On the ride home he promised we could visit the Jet Strip again, “Just don’t tell your mother you saw the dancers fully nude.”

“Why were the dancers naked?” I asked.

“They make really good money, that’s why.”

“So are they real dancers like me? Do they take ballet?”

“Yeah, some do have a dance background.”

“Do you feel bad about the dancers being naked?”

“No, sweetheart. The girls make good money, so I make good money, which means I can provide more for our family. Do you understand that?”

“Yes Dad.”

His customers were mostly married, he said, but wanted to look at pretty girls with nice bodies.

“Not all women have bodies like that.”

“Why do the men’s wives let them come here?”

“Oh, I doubt they tell their wives, honey.”

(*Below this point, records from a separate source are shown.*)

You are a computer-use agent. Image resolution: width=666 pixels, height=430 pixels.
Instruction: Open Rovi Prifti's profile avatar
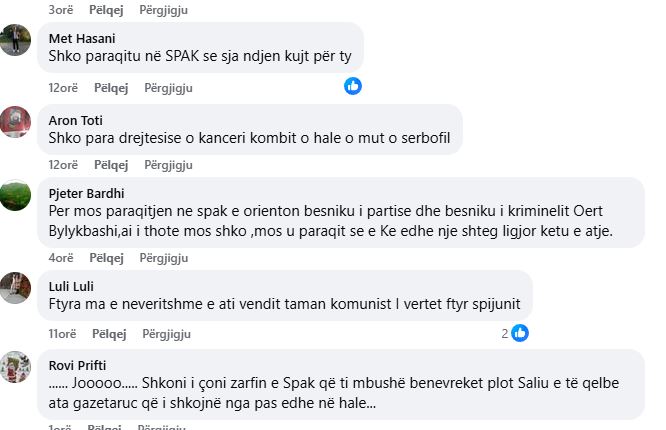point(15,366)
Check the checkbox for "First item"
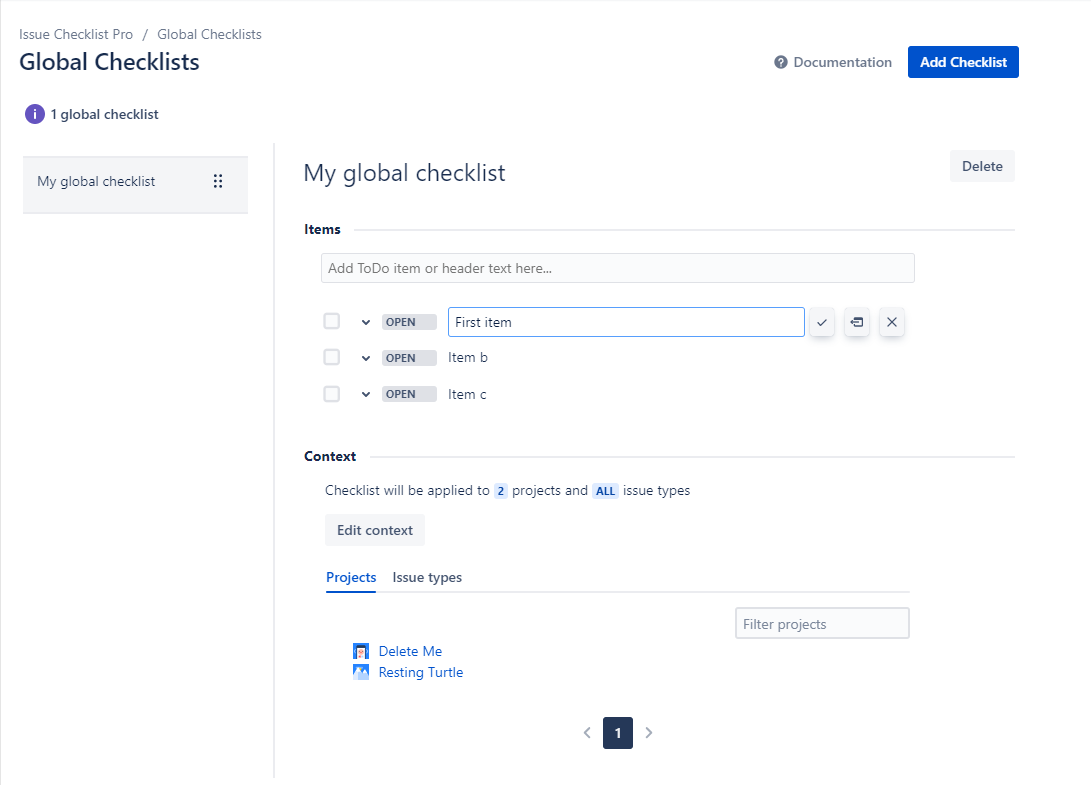The width and height of the screenshot is (1091, 785). pos(331,321)
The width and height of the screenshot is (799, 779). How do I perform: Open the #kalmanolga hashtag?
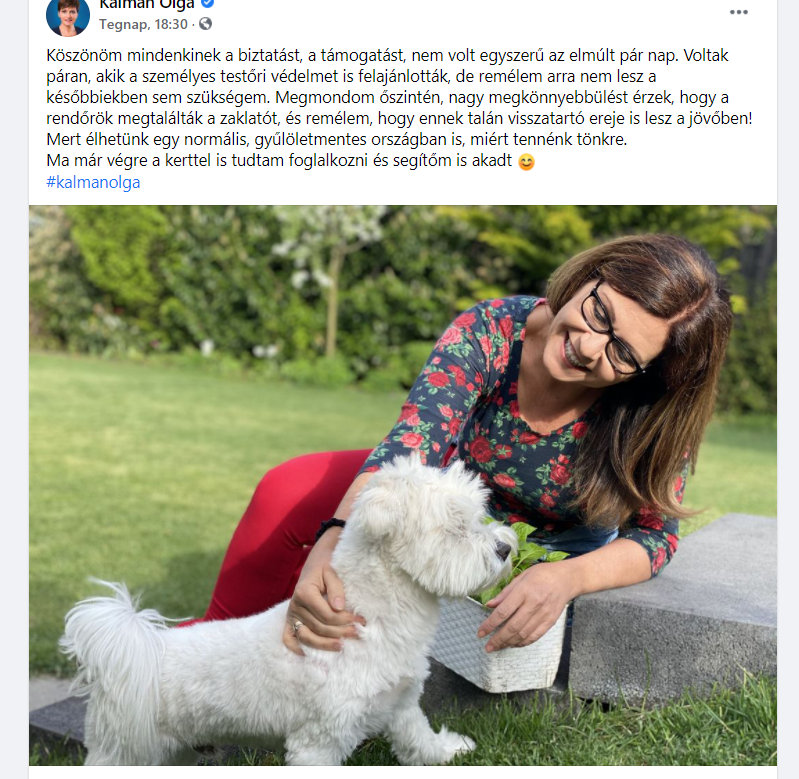coord(93,182)
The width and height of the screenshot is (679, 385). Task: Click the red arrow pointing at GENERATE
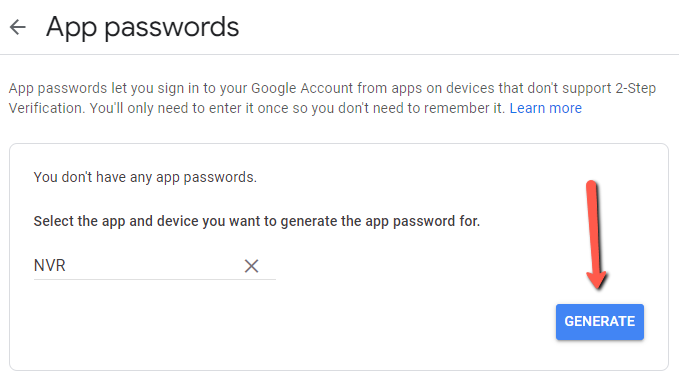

We walked in the front door as John Denver blasted on the stereo, and Mom greeted us with dinner. Liver and onions with Del Monte canned green beans and a glass of milk on the side. Kristen and I told her all of our stories. She mostly responded with curt “mhmm’s,” but continued listening.  “Mommy, don’t you want to know who we met?” We told her about Kelly serving Shirley Temples and Carl grilling us burgers. We left out the naked dancing part because we wanted to go back.

I was afraid to tell her that I was still full from all the food I’d eaten, and tried to finish dinner. Her face was stiff, her eyes weary, but I knew she wouldn’t be mad at us if only she knew how much fun it was. And then she said, “Girls, I don’t think it’s a good idea to tell your friends at school about the Jet Strip.”

Kristen and I looked at each other and giggled, trying to conceal our smiles. And that’s when she knew.

After dinner, we ran to play in the backyard where we put two picnic benches together in a T shape. I played Barry Manilow’s “Copacabana” on our tape player, and Dad introduced us with our new stage names, Holly and Coco, as we walked onto our stage, dancing around.

“Look Mommy, look!” we waved to her in the kitchen window as she washed the dishes. She gave us a half wave and said “Hi girls.” Then she bowed her head down to the sink and returned to her work.